Per la prima volta abbiamo l’opportunità di studiare una corsa agli armamenti evolutiva a livello genetico e molecolare in corso d’opera. Merito di due organismi modello che, in laboratorio, si fanno guerra.
CRONACA – La Corsa agli armamenti è una delle tante espressioni figurate, di uso comune in biologia evolutiva, per descrivere come popolazioni che sono fra di loro in qualche modo “antagoniste” esercitano l’una sull’altra una pressione adattativa che fa si che ognuna debba, necessariamente, rispondere alle innovazioni evolutive dell’altra per poter sopravvivere.
Un caso classico è il rapporto tra insetto e pianta nutrice, cioè la pianta (o le piante) su cui l’insetto depone le proprie uova e sulla quale le larve si nutrono. Per conoscere appieno un fenomeno come questo c’era bisogno di un modello da poter manipolare, ed è proprio quello che ha trovato, quasi per caso, Noah Whiteman, UA (Univerisity of Arizona).
Il moscerino della frutta Drosophila melanogaster e la pianta Arabidopsis thaliana sono entrambi ottimi organismi modello (a dx): facili da allevare, di piccole dimensioni, prolifici e, soprattutto con un genoma è già completamente sequenziato. Sfortunatamente, D. melanogaster non ha alcun interesse per Arabidopsis e preferisce continuare a fare onore al suo nome comune cibandosi di frutta in decomposizione.
Durante il suo postdoc ad Harvard, Whiteman trovò a Fresh Pond, un lago di origine glaciale di Cambridge, delle piante di Barbarea vulgaris, una brassicacea imparentata con quelle da cui si ricavano i semi per la mostarda. In letteratura aveva infatti trovato che alcune mosche le usavano come cibo. Ne portò in laboratorio alcuni esemplari con le foglie smangiucchiate e dopo poco dalle larve sfarfallarono moscerini del tutto simili a Drosophila.
Le identificai e scopri che appartenevano al genere Scaptomyza, una classificazione ormai sorpassata perché ora sappiamo che appartengono al genere Drosophila. “Fantastico” pensai. Le misi allora in un contenitore con Arabidopsis. Iniziarono ad attaccare le piante; non solo le larve, ma anche le femmine adulte. Facevano dei fori nelle piante con i loro ovopositori e bevevano il liquido che ne fuoriusciva.

Estratto dei dati:

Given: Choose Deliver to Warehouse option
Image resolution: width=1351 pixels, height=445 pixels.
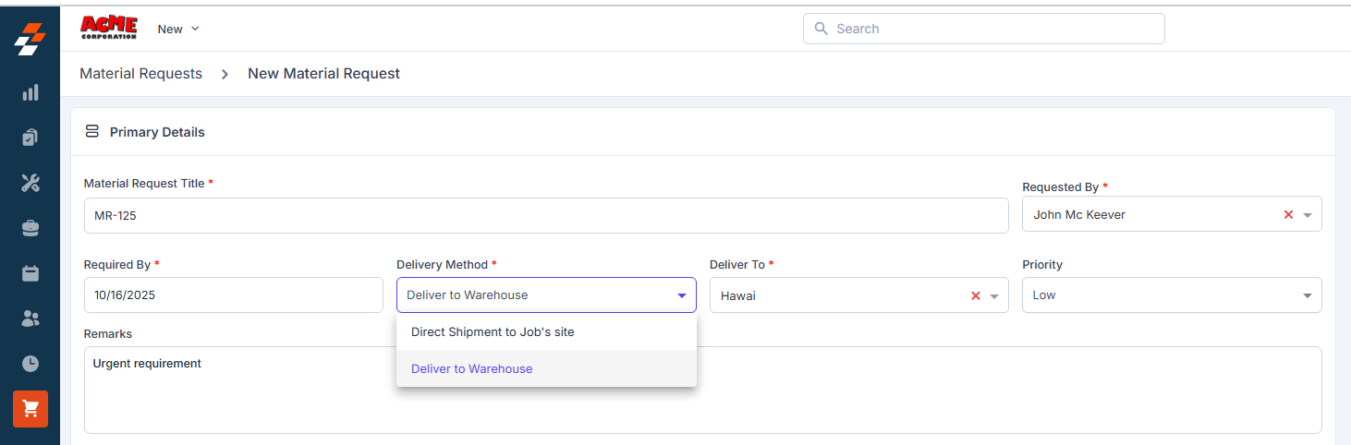Looking at the screenshot, I should coord(472,369).
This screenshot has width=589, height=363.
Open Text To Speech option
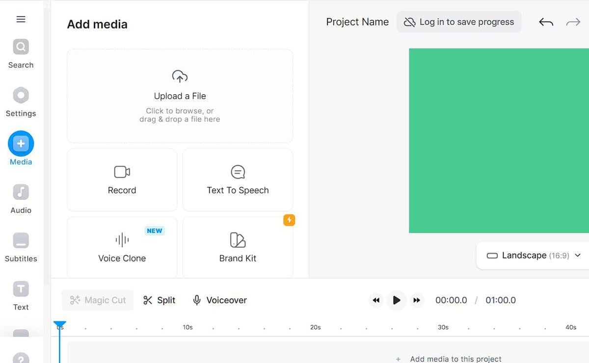(238, 180)
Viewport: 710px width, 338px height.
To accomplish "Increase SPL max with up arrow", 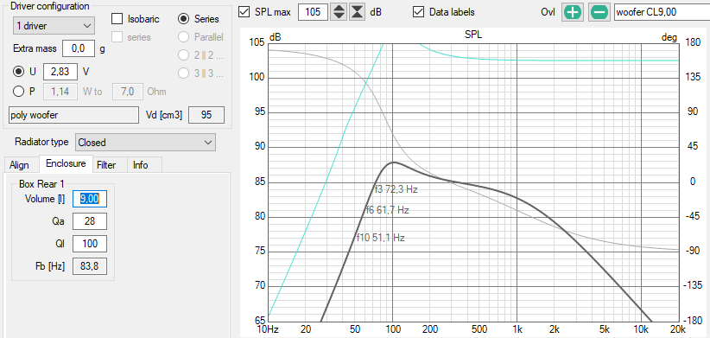I will tap(339, 8).
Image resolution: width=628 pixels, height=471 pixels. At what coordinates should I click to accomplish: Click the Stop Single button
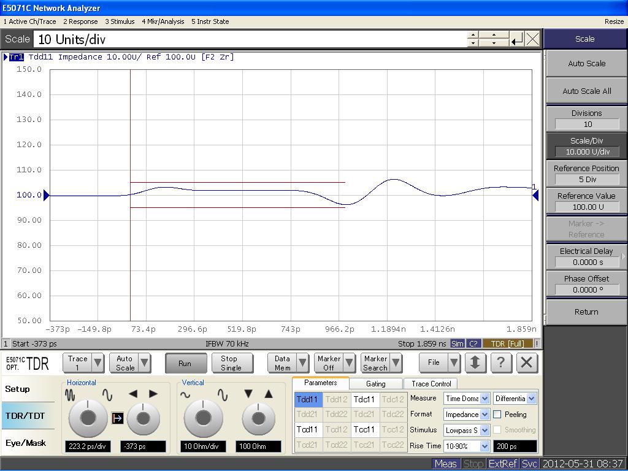click(231, 363)
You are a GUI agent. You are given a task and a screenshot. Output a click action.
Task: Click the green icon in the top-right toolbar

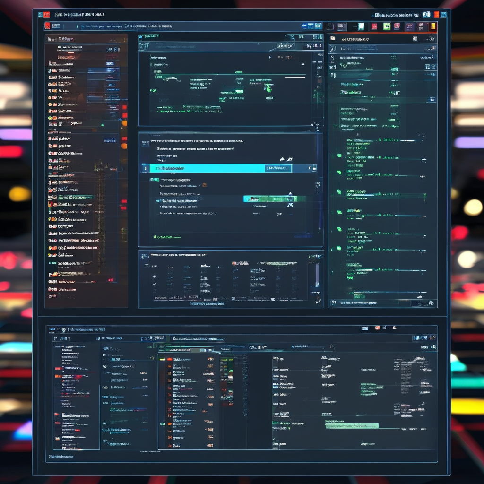click(x=387, y=26)
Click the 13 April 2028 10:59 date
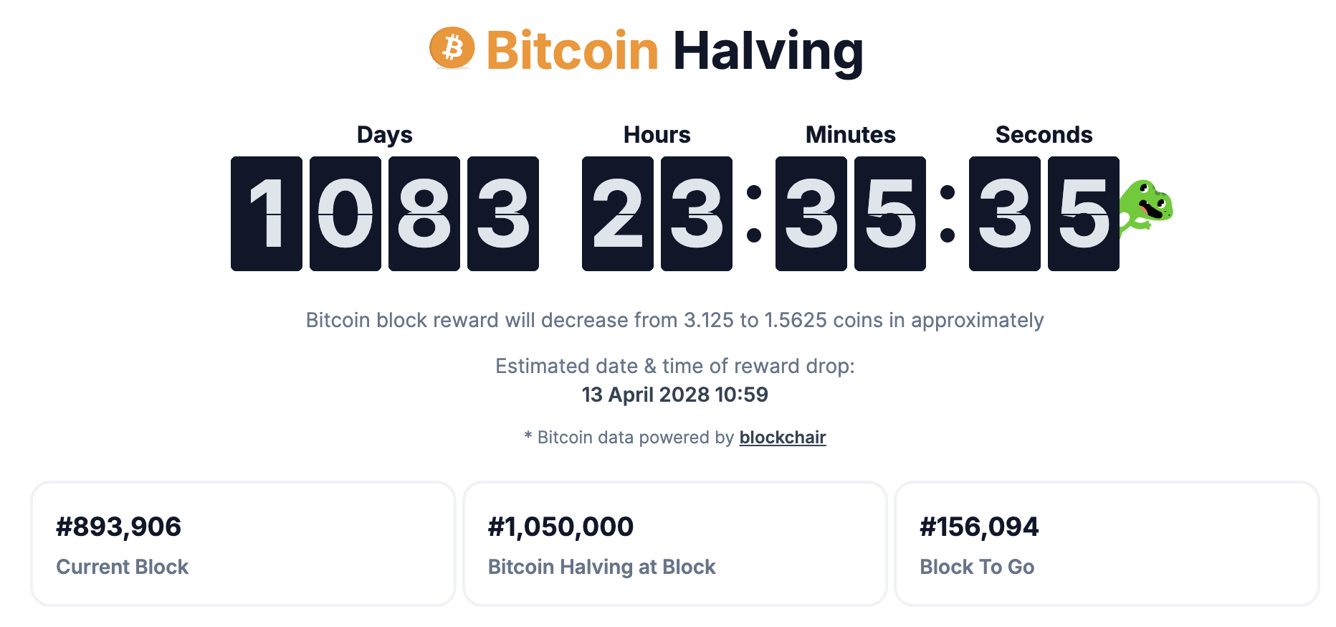The image size is (1336, 627). click(674, 395)
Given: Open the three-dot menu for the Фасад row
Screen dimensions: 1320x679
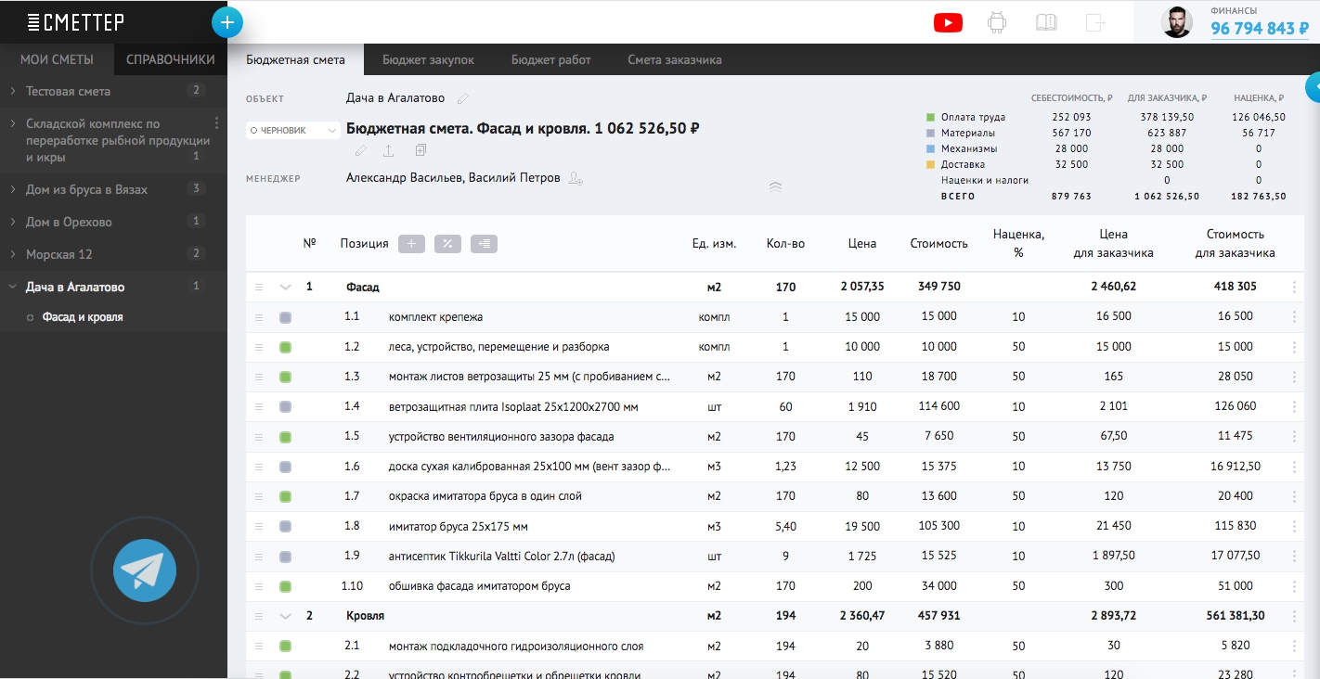Looking at the screenshot, I should pos(1294,288).
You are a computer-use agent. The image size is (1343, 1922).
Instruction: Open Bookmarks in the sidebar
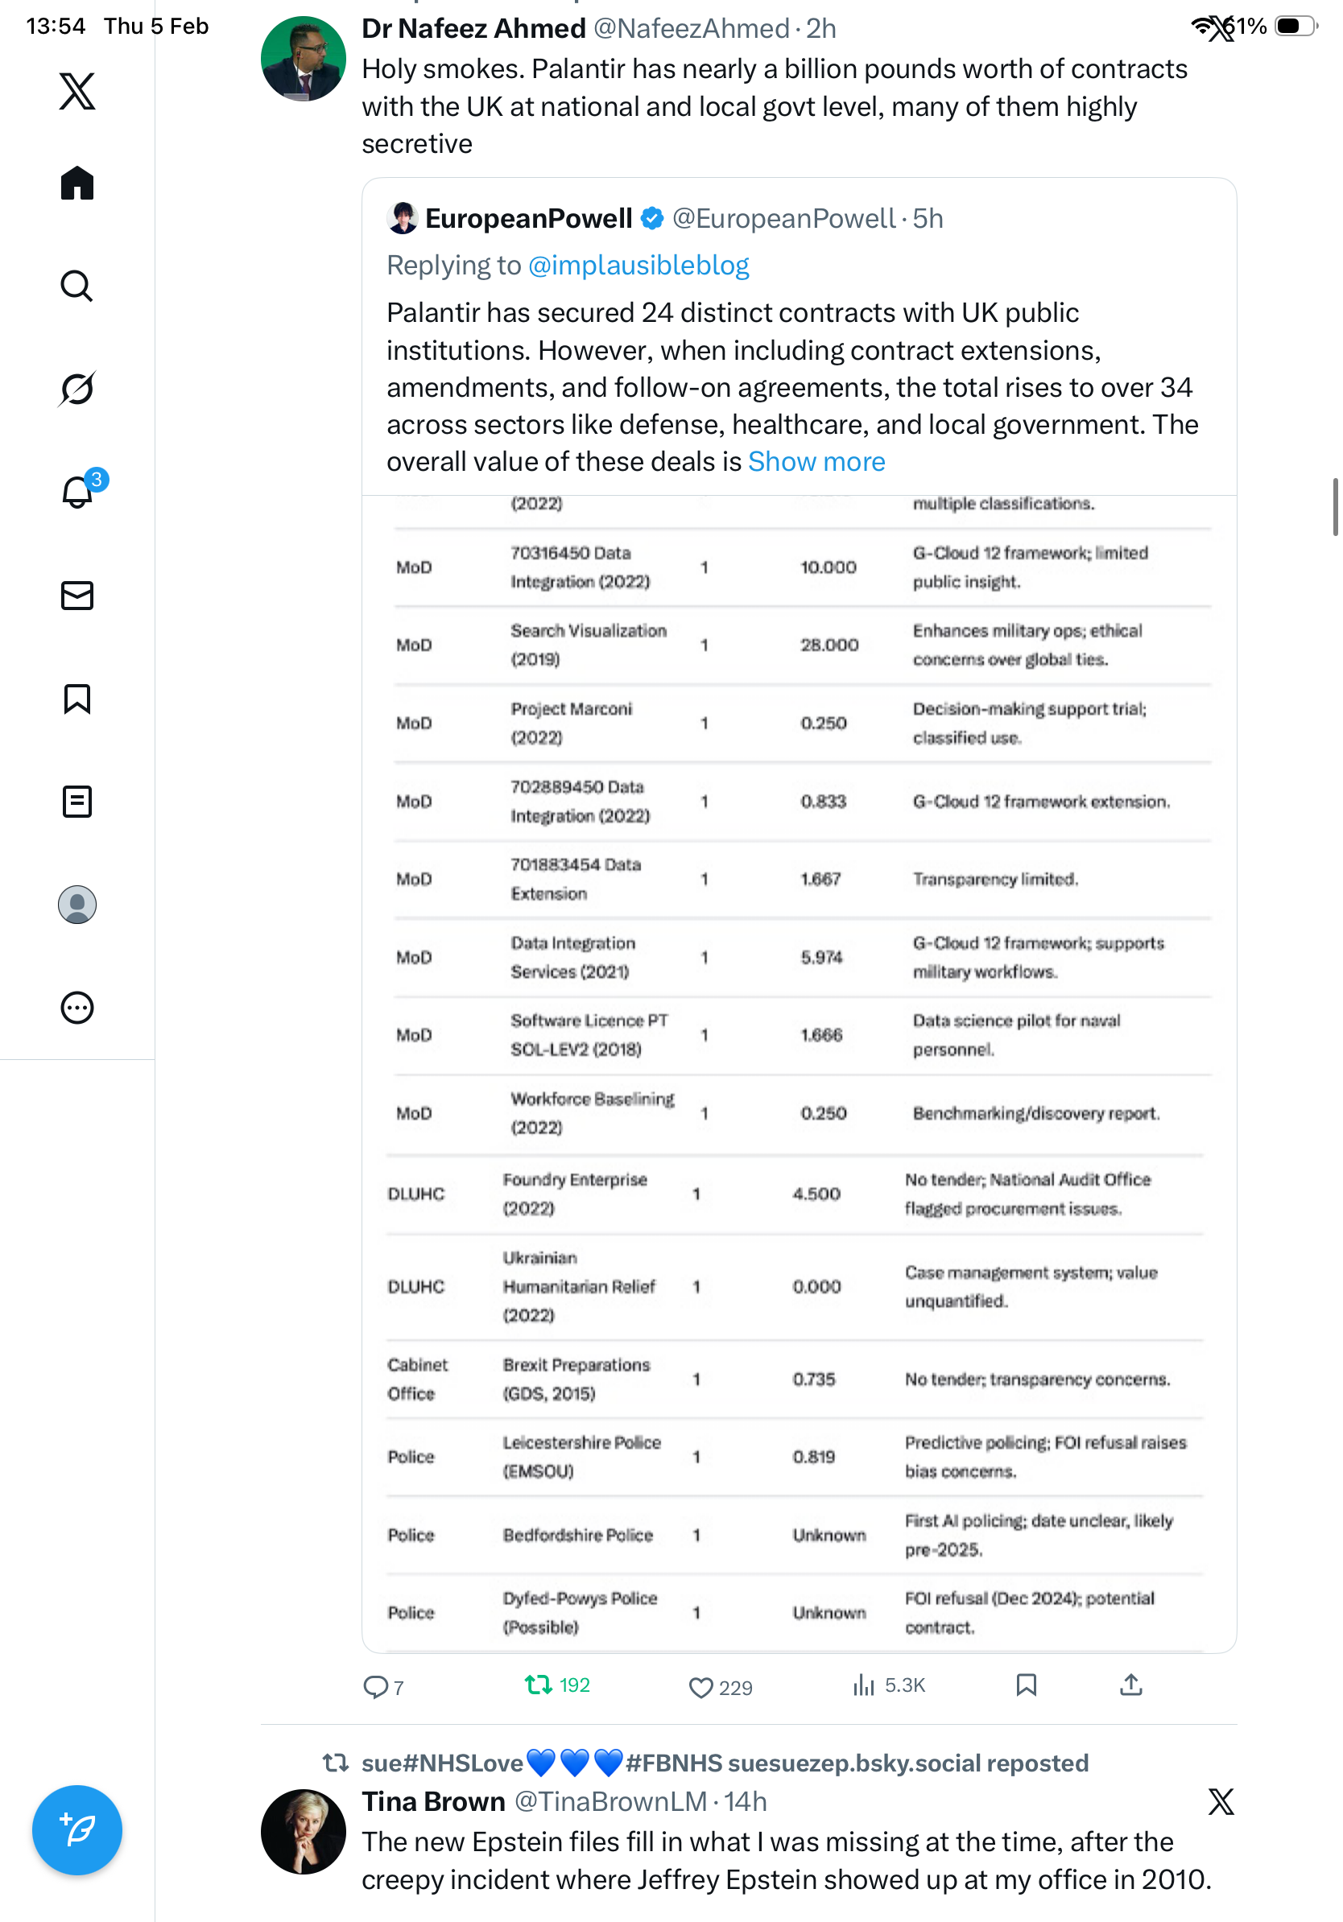77,699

Obiettivo dell'esercizio:
Riprendi l'articolo sulla corsa agli armamenti tra moscerini e piante, scrivendo il seguito a partire dall'ultima frase riportata.

Soluzione del problema:
L’unico problema della specie scovata da Whiteman, S. flava, è che le loro uova non si possono congelare, così il ricercatore racconta come, spostandosi in Arizona, abbia viaggiato con le mosche nel bagagliaio e se le portasse in camera negli hotel.
Col suo team ha poi dimostrato che S. flava vs Arabidopsis (a sx, foto di Noah Whiteman) è un ottimo modello per lo studio della corsa agli armamenti. Arabidopsis risponde agli attacchi con la sintesi di determinate proteine (quindi con l’attivazione di determinati pathways metabolici geneticamente determinati) che ostacolano la digestione del moscerino. A sua volta, Scaptomyza risponde con l’attivazione di geni che cercano di far fronte alle molecole di difesa della pianta. Questo è stato dimostrato usando delle piante ingegnerizzate in modo da silenziare i meccanismi di difesa: in presenza di queste, il moscerino mantiene i propri geni disattivati.
Sappiamo riconoscere l’azione dei geni di Scaptomyza proprio perché sono praticamente identici, come posizione e funzione nel genoma, a quelli di Drosophila melanogaster che, come anticipato, è fra gli organismi già mappati, assieme ad Arabidopsis.
Naturalmente gli autori, che hanno pubblicato questi risultati su Molecular Ecology, sottolineano che siamo solo all’inizio, ma è chiaro che questo nuovo modello di studio, facilmente manipolabile ai livelli più essenziali, apre nuove prospettive nello studio dei meccanismi coevolutivi.